= 2026 Gagauz general election =

General election in the Moldovan autonomous region of Gagauzia

General elections will take place in Moldova's autonomous region of Gagauzia on 15 November 2026. They will be held to elect the region's Governor (Başkan) and the members of Gagauzia's local parliament, the People's Assembly of Gagauzia.

==History==
On 1 September 2026, the Central Electoral Commission (CEC) of Moldova scheduled general elections for 15 November in the autonomous region of Gagauzia to elect both the region's Governor (Başkan) and the members of the People's Assembly of Gagauzia, the region's local parliament. The move brought to an end a legislative deadlock in the region following the conviction of the previous governor, Evghenia Guțul, who received a seven-year sentence over illegal financing related to the outlawed Șor Party.

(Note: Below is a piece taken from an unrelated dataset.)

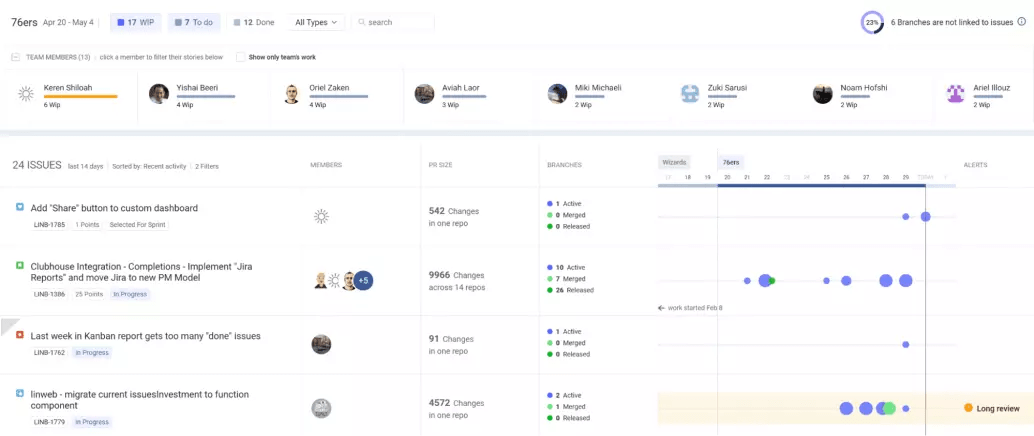
Task: Open the Sorted by Recent activity selector
Action: 150,166
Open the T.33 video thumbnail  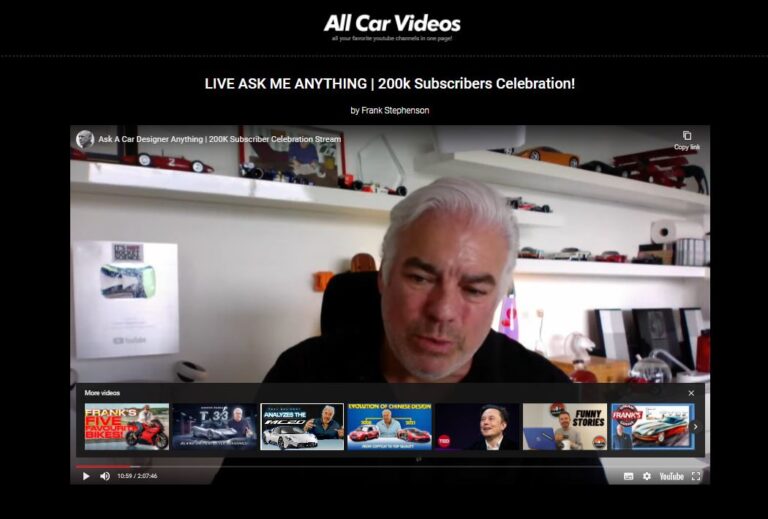214,427
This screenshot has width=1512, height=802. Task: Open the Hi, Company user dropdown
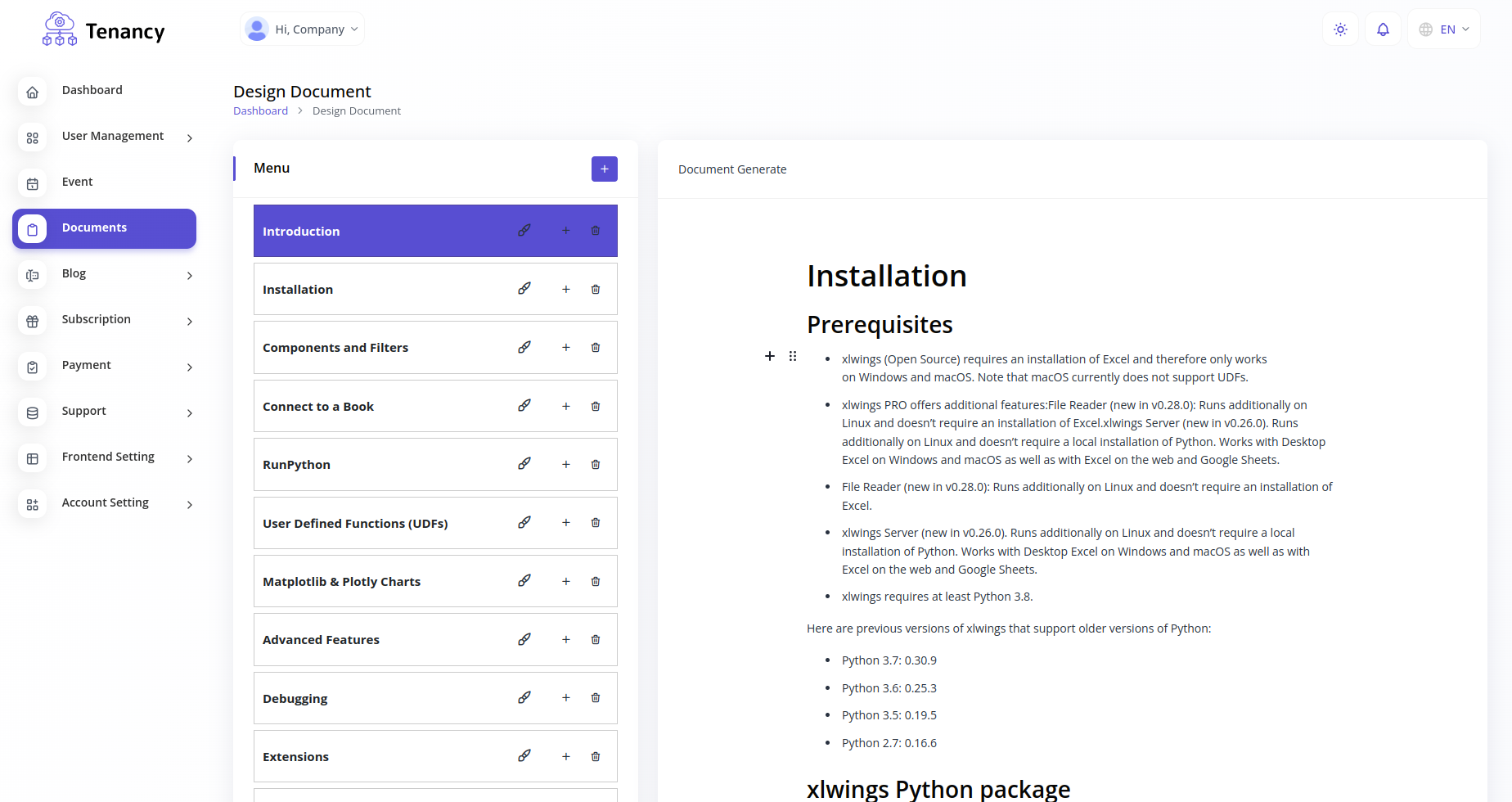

On 21 September, Grigorii Uzun, a member of the Party of Socialists of the Republic of Moldova (PSRM), announced that he would not run in the election for the post of governor. This was despite him having been considered the PSRM's likeliest candidate, with Uzun being who ran in the 2023 gubernatorial election in the second round against Guțul. His announcement was due to the fact that he did not speak Romanian ("Moldovan", as he called it) at the time, as new provisions had been adopted in the electoral code in August requiring candidates for the post to speak both Gagauz and Romanian. Subsequently, on 24 September, the PSRM announced it would back Fiodor Gagauz, who submitted his registration documents to run as a candidate for governorship on the same day. Gagauz had been a member of Gagauzia's People's Assembly between 2012 and 2014 and had held three consecutive mandates as member of the Parliament of Moldova since 2014.

==Analysis==
On 10 September, Igor Grosu, the President of the Parliament of Moldova, asserted that the Gagauz general election should take place in a fair and transparent manner and that the authorities would not tolerate attempts to bribe voters or buy their votes or other maneuvers to influence the results. He also stated that influence methods, which he attributed to Russia and to criminal groups, could be used during the election period, including attempts to corrupt, manipulate and discourage participation. As the pan-European think tank European Council on Foreign Relations (ECFR) stated, Russia had spent four million euros to buy 27,000 votes in the previous 2023 gubernatiorial election in Gagauzia, helping secure the victory of Guțul, who was an affiliate of Moldovan pro-Russian fugitive oligarch Ilan Shor.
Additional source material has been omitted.